Сегодня письмо “О чтении Пушкина” представляется мне неумышленной репетицией нынешнего постскриптума “О религиозной филологии”. А тогда оно меня сильно огорчило и поразило — и по существу, и неожиданным в то время тоном харизматической превосходительности. Вообще говоря, чего не бывает в споре, но тут я столкнулся с чем-то прямо необычайным: буквально ни одного критического удара в точку, ни одного случая, где мой критик глядел бы прямо в лицо критикуемому тексту или положению, — все как-то свысока, издали, скользя и искоса, отчего и в критике выходило как-то криво8.

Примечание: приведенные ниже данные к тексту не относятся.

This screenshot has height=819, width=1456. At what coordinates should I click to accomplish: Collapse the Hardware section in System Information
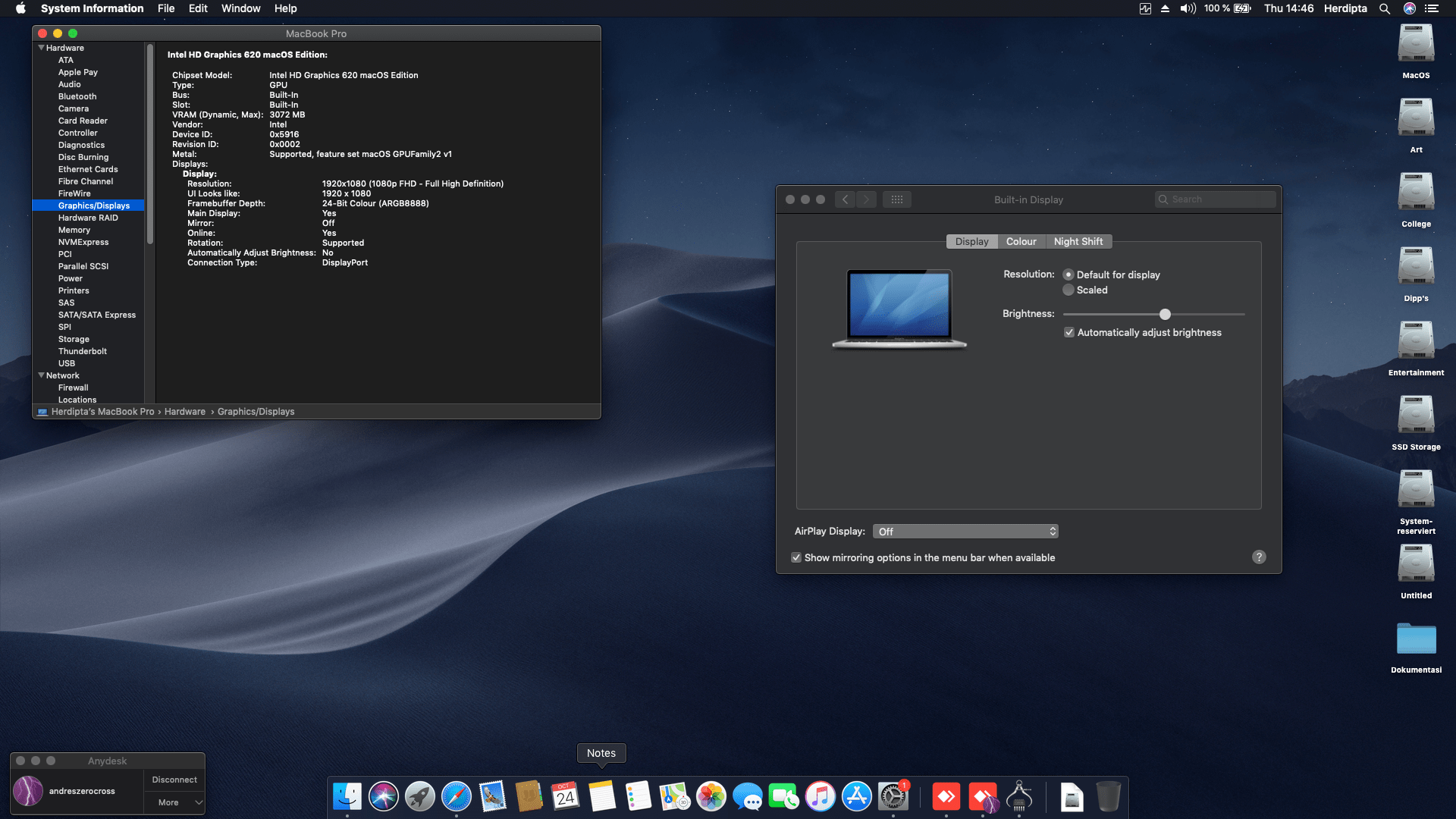click(42, 47)
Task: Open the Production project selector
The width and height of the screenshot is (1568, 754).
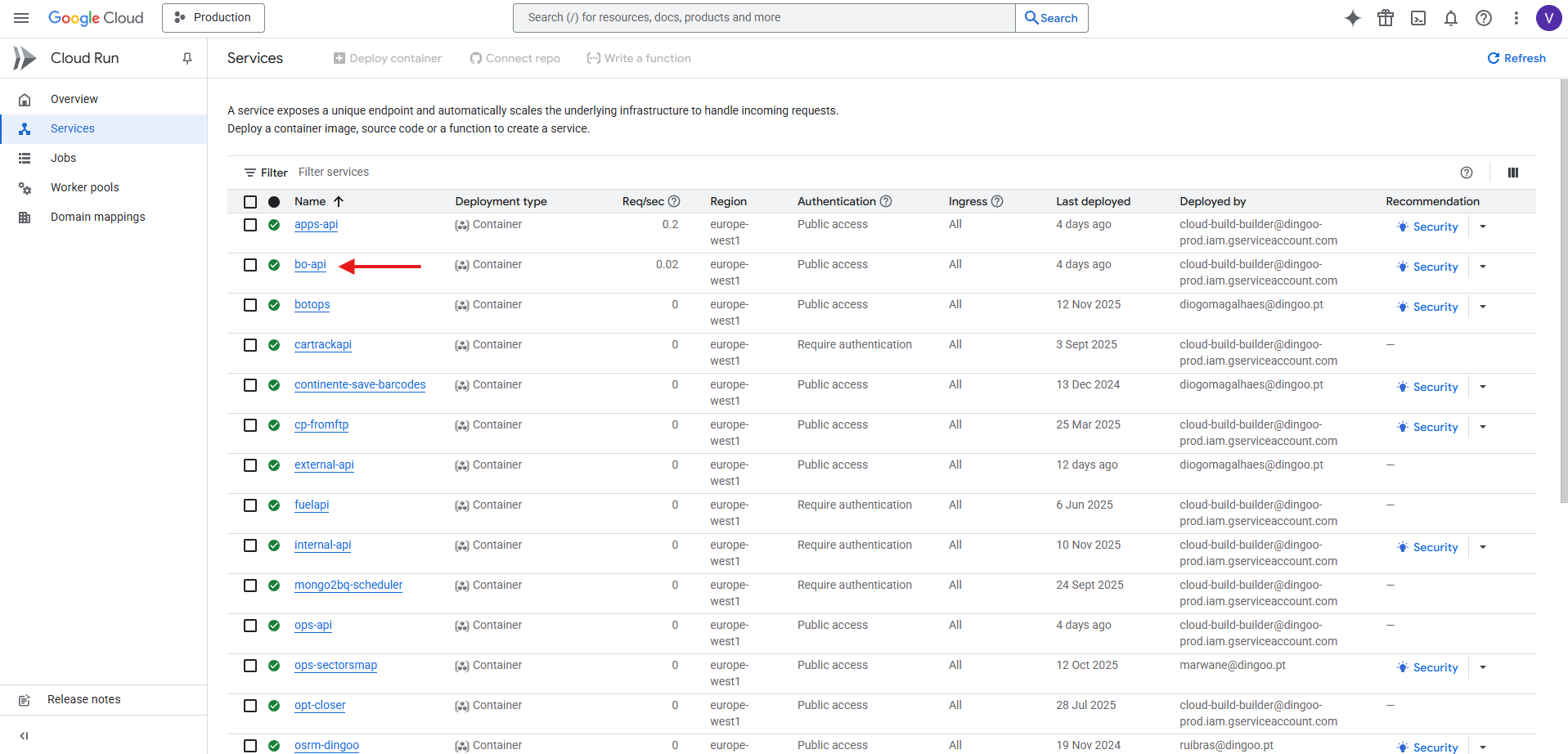Action: pyautogui.click(x=213, y=17)
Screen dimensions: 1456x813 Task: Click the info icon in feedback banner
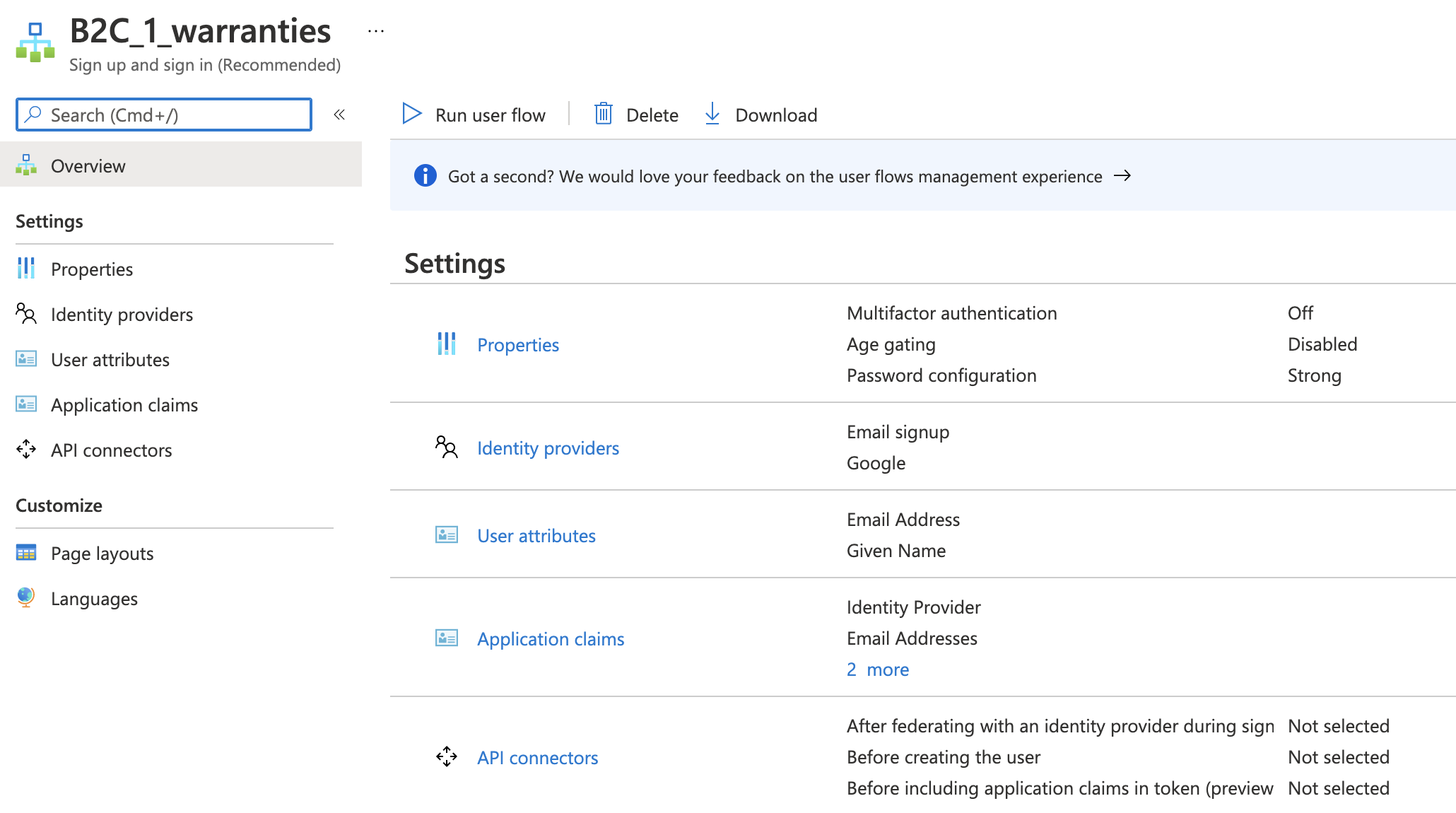point(425,176)
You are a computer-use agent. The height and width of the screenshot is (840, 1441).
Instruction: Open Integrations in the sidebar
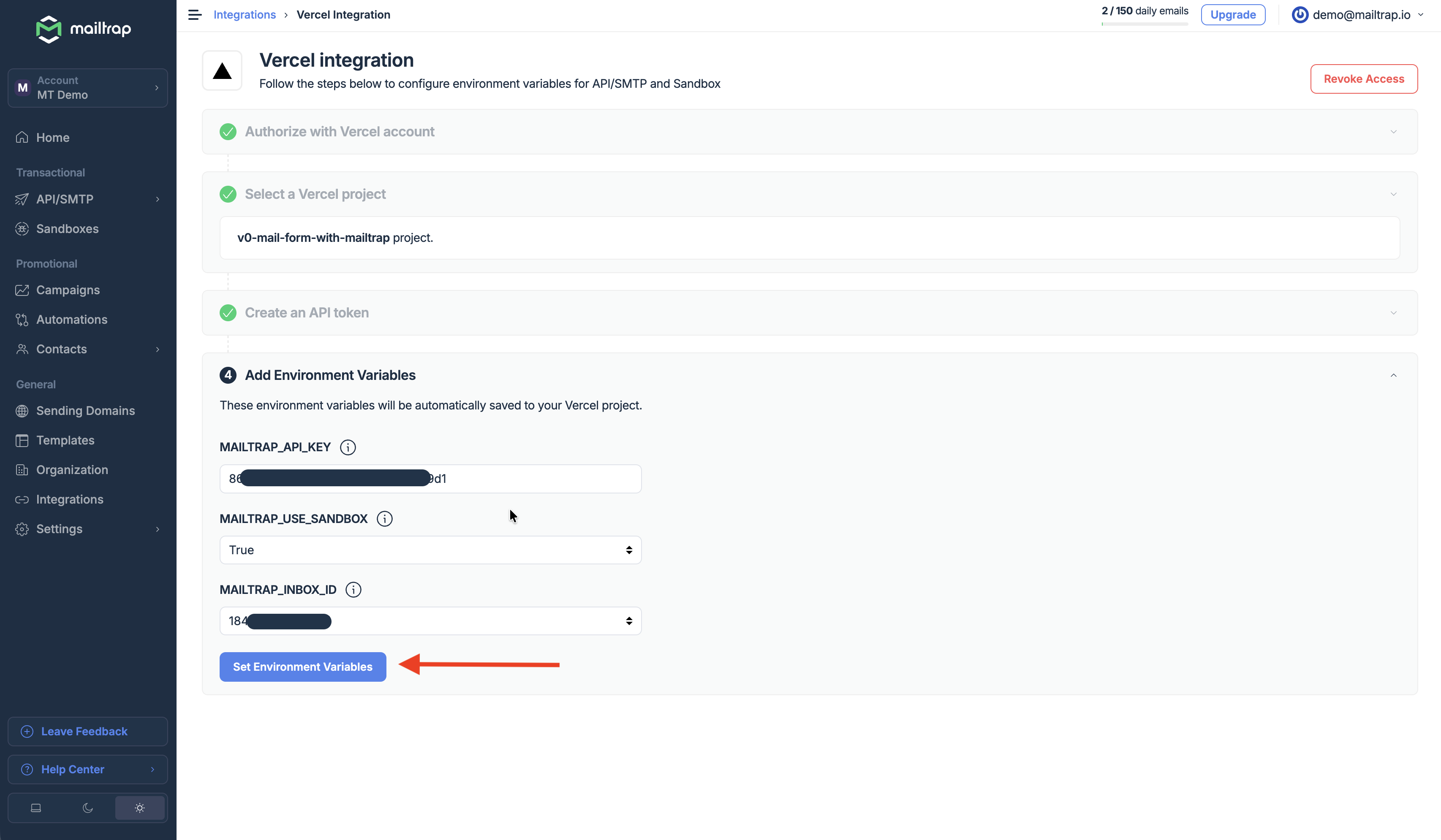[70, 499]
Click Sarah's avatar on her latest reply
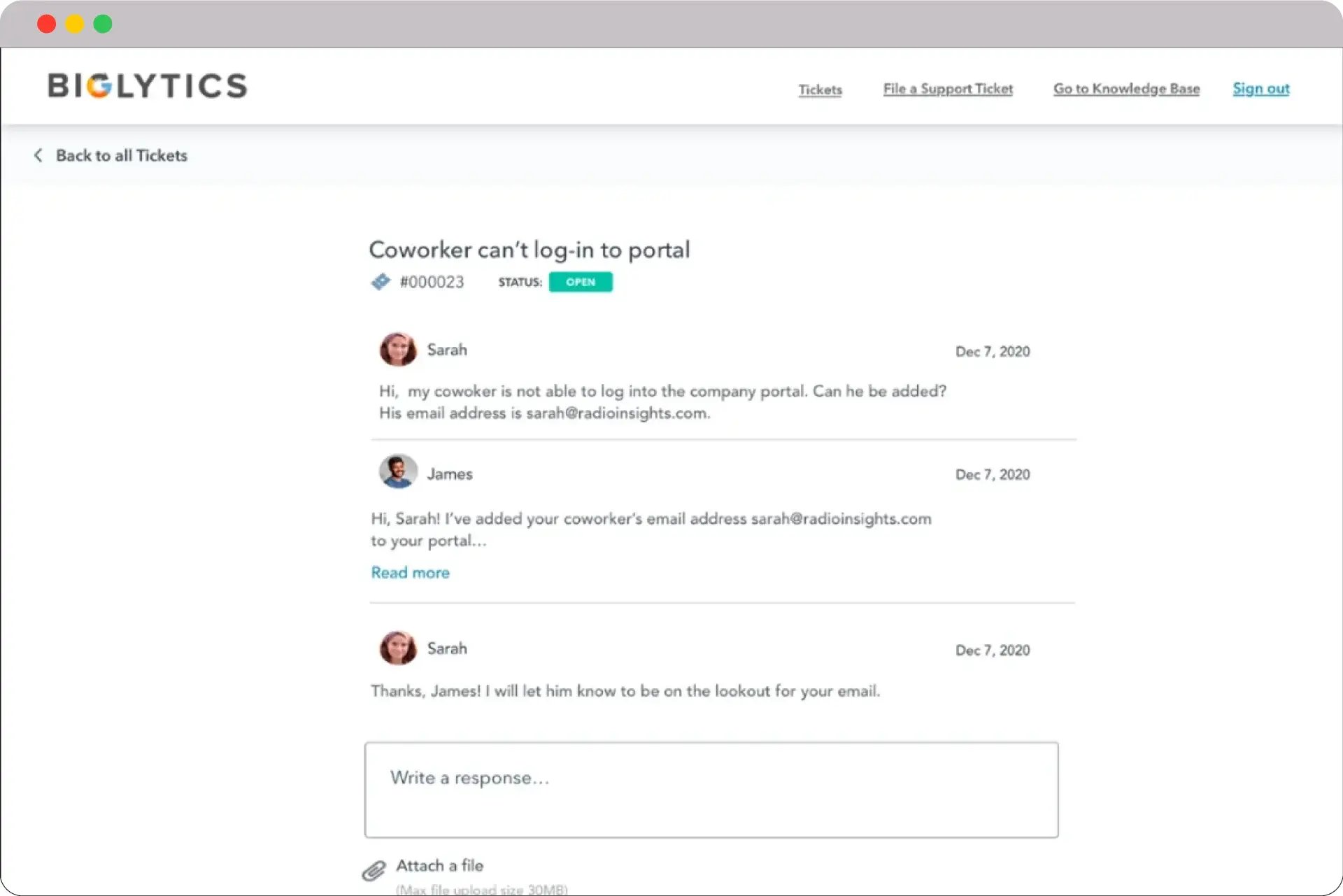 click(397, 648)
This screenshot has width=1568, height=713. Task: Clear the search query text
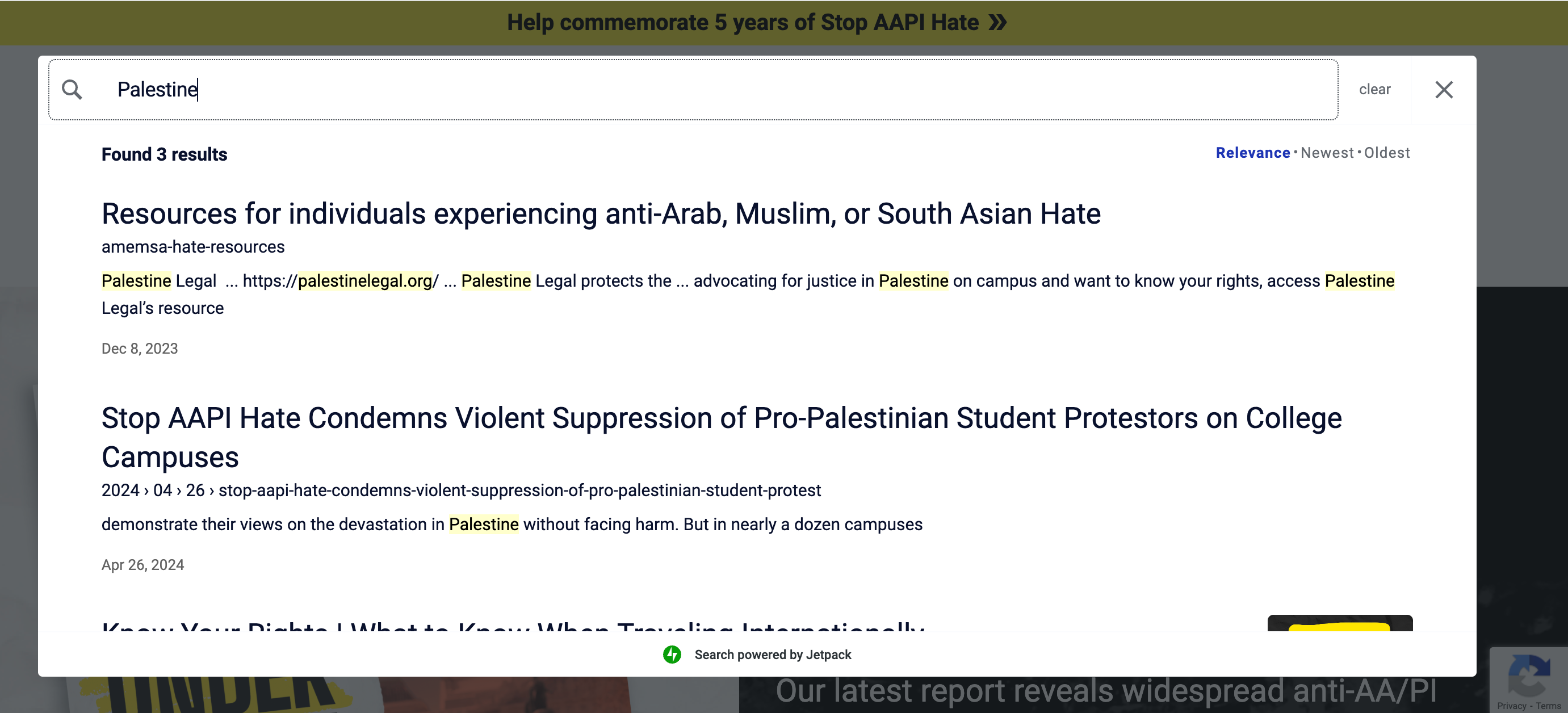point(1374,90)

Пишу, например, в той статье о стихотворении “Три ключа” (“В степи мирской, печальной и безбрежной...”) так: “последняя строка — о „ключе забвенья” — ужасна...”, — не спорю, сказано слишком эмоционально и может шокировать, но из всего контекста легче легкого, при желании, понять, что тут не “критическая оценка” строки, а ошеломленность холодным приятием смерти. И мой критик вроде понимает, поскольку признает: “Это „ужасно” так непосредственно, искренне вырвалось, что теряешься отвечать на это”, — а дальше, вовсе не теряясь, вменяет мне ни больше ни меньше — “безнервное христианство” (В. Розанов), покушение “осудить” Пушкина “морально, духовно, религиозно”, а еще — “неслышание... дивной гармонии”. Последнее, насколько я постигаю, означает, что поэтическое совершенство и дивная гармония стихов велят мне даже и холодное приятие человеком смерти ощущать как нечто ни в коем случае не “ужасное”, напротив — тоже дивно гармоничное. “Быть может, все в жизни лишь средство / Для ярко-певучих стихов”. Брюсовские строчки вспоминались над “письмом” не раз: слишком часто возникало чувство, что для его автора (в других местах горячо защищающего “закон жизни” от моего, как он писал, “морального пафоса”) достоинства ярко-певучих стихов важнее, чем жизнь. В “Поэте” (“Пока не требует...”) Пушкин, писал я, мучительно переживает свое “двусмысленное” положение (то ли “пророк”, то ли “всех ничтожней”); “Что значит „двусмысленное”, — вопрошал мой критик. — ...Двойственность человека-поэта — недвусмысленная его тема”. Лирическая тема! — и никаких переживаний.